Do you know what is a church key? Better yet, do you know what is a mimeograph machine?
OK, here I go with the phrase that validates the gray hair on my head...Back in the day, both were ubiquitous and necessary items. Much like number two pencils and legal pads.
I come to this because while at work I happened to mention both in passing to the quizzical, eyebrows raised look that tells me when my younger colleagues (which actually means all of my colleagues) are convinced that I'm setting them up for a punchline at their expense.
So, I found myself explaining that back-in-the-day nary a church basement where the ladies club held its meeting or school office from hence the daily lesson plans and cafeteria menus made their way to cork bulletin boards or to be Scotch-taped to classroom "black boards".
OK, since there is a likelihood that you have no clue at all as to what is a "mimeograph" machine, here goes: It is a mechanical duplicator that produces copies by pressing onto paper through openings in a stencil.

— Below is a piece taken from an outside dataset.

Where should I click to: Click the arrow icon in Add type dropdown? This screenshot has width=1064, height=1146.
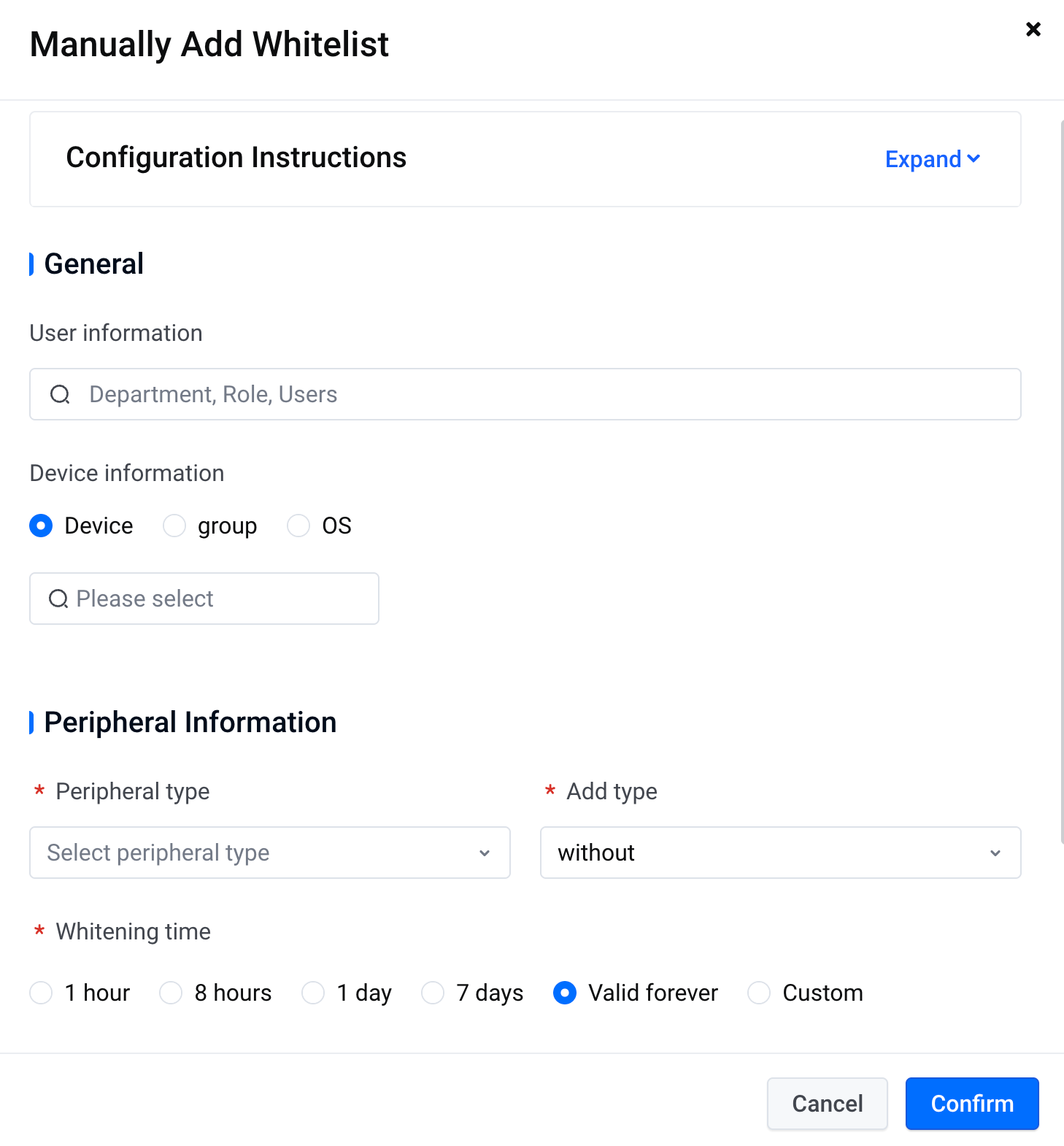[x=995, y=853]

Aha! The stencil was created by loading it into a typewriter--you do know what that is...right?--and typing on it what ever it was you wished to be circulated. The typing created holes in the stencil which was then tightly wrapped around a drum or cylinder and secured in place. The cylinder was then turned (back in the days before back in the day, it would have been hand-cranked--more modern ones had...gasp..electricty) pressing against an ink saturated roller which forced ink through the stencil onto sheets of paper.
Yep, you got it. A handy-dandy primitive printing press of sorts.

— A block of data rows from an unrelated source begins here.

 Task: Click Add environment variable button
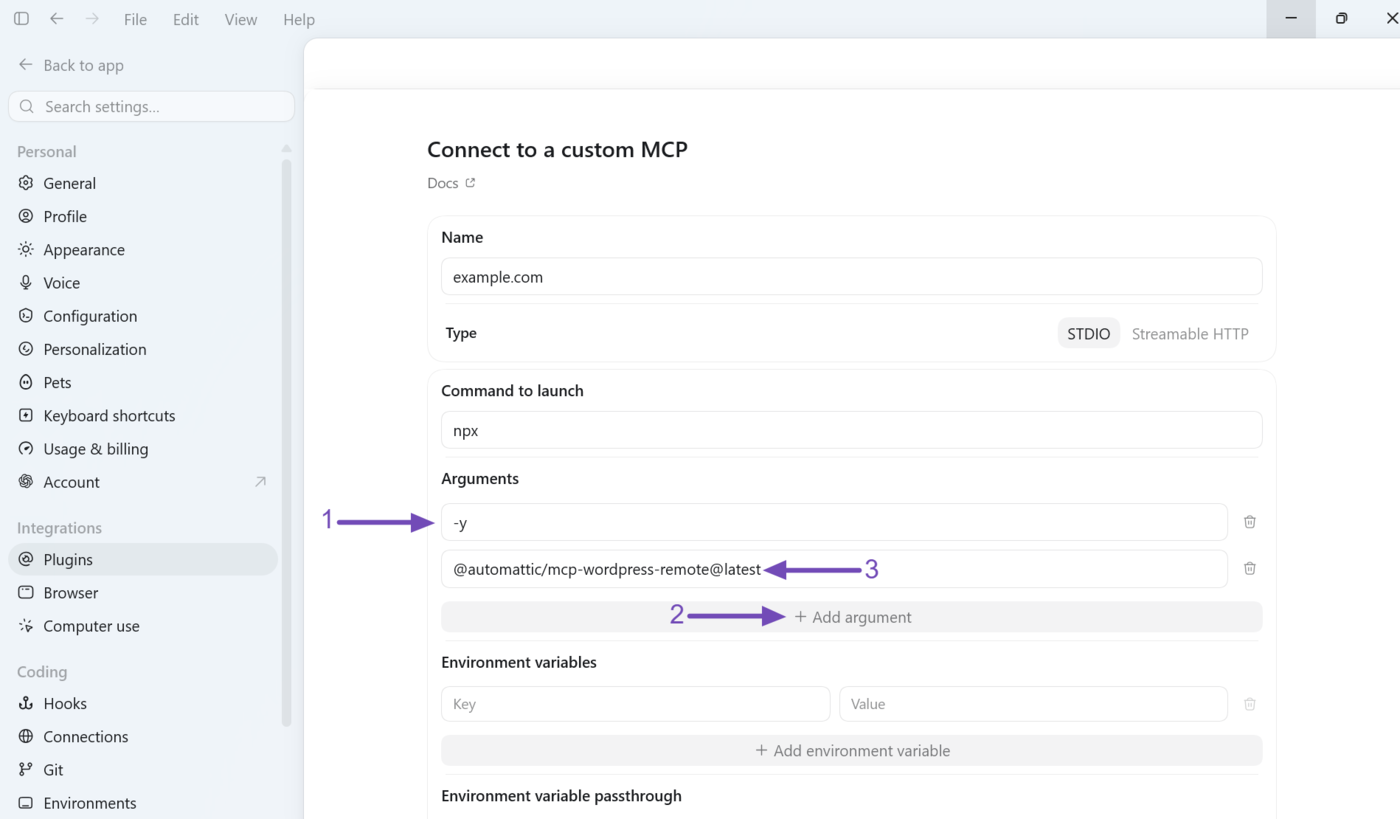pos(852,750)
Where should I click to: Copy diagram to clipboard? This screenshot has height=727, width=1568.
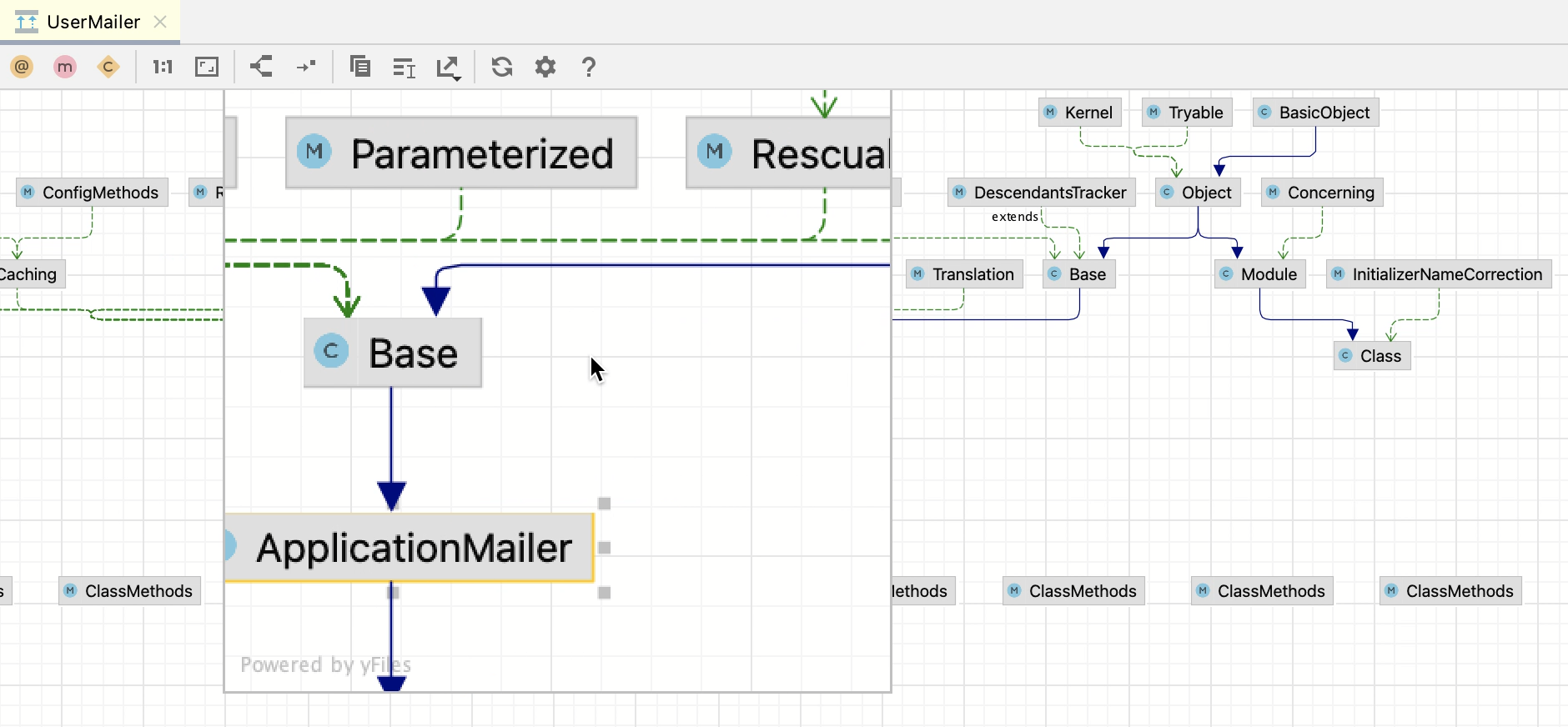click(360, 67)
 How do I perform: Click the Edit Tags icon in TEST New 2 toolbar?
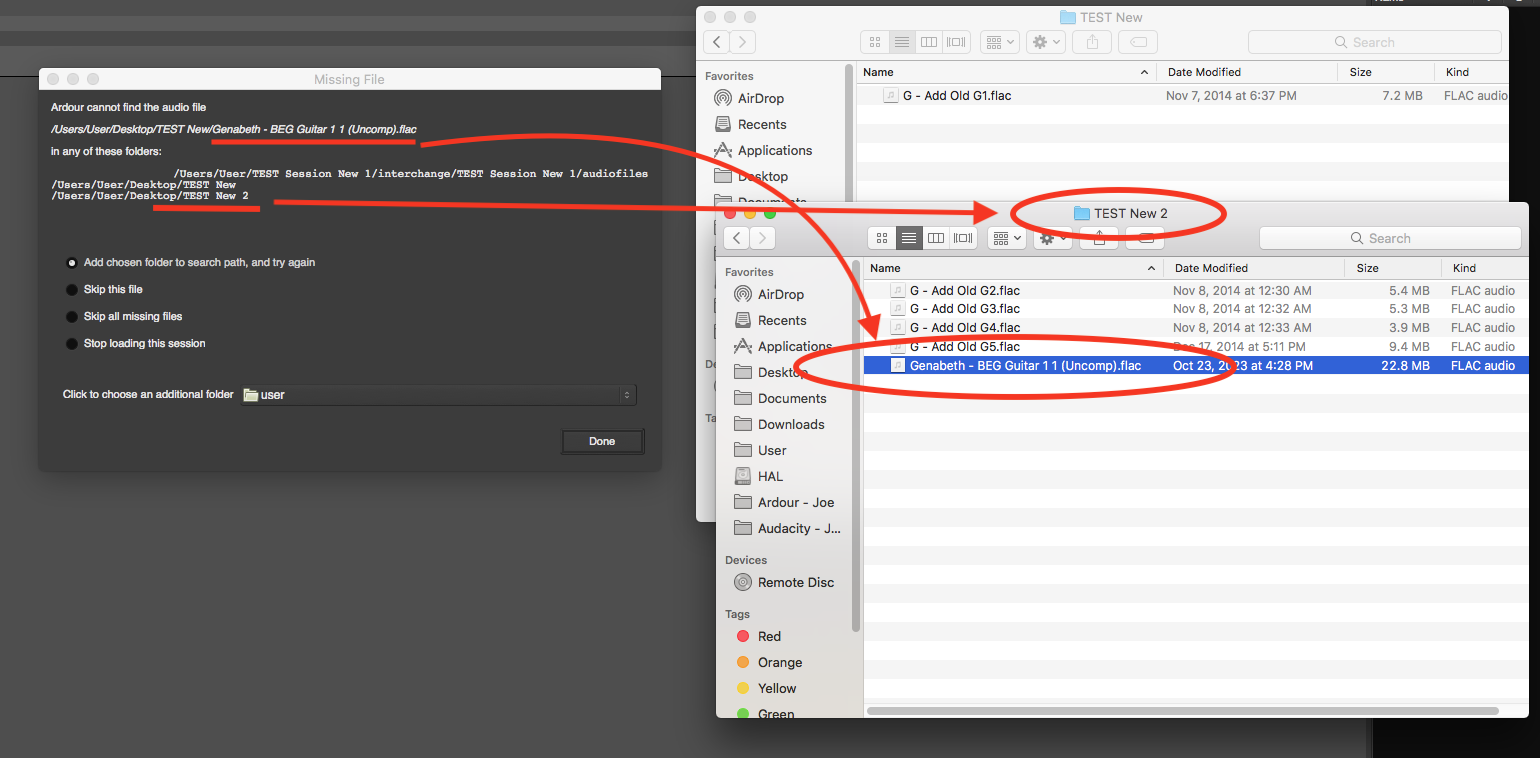coord(1145,238)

Now, as I mentioned these devices were immensely popular with church clubs and school offices and were ubiquitous. And, the responsibility for running them were ALWAYS assigned to the nerdiest kid or sternest most humorless staff member.
Which brings us to "Church Keys". No, they were not keys given to the trusted person who ran the mimeograph machine. Au contraire', these people probably to this day do not know what was a "Church Key".
Come back into time with me to a period when beer was, for the first time in history, being sold in cans. Those early cans were not soft aluminum and did not have pop tops or pull tabs. They, instead, were made of a heavy metal requiring that they be punched open with an opening device which was no more than a sharpened triangular point which was levered into the can top opening a Vee-shaped hole from which one could "suck suds".
This opener was called a "Church Key".
There it is, and you'd be amazed at how many people, who "suck suds" never heard of a "Church Key". And you can put that in your mimeograph and circulate it it where you will!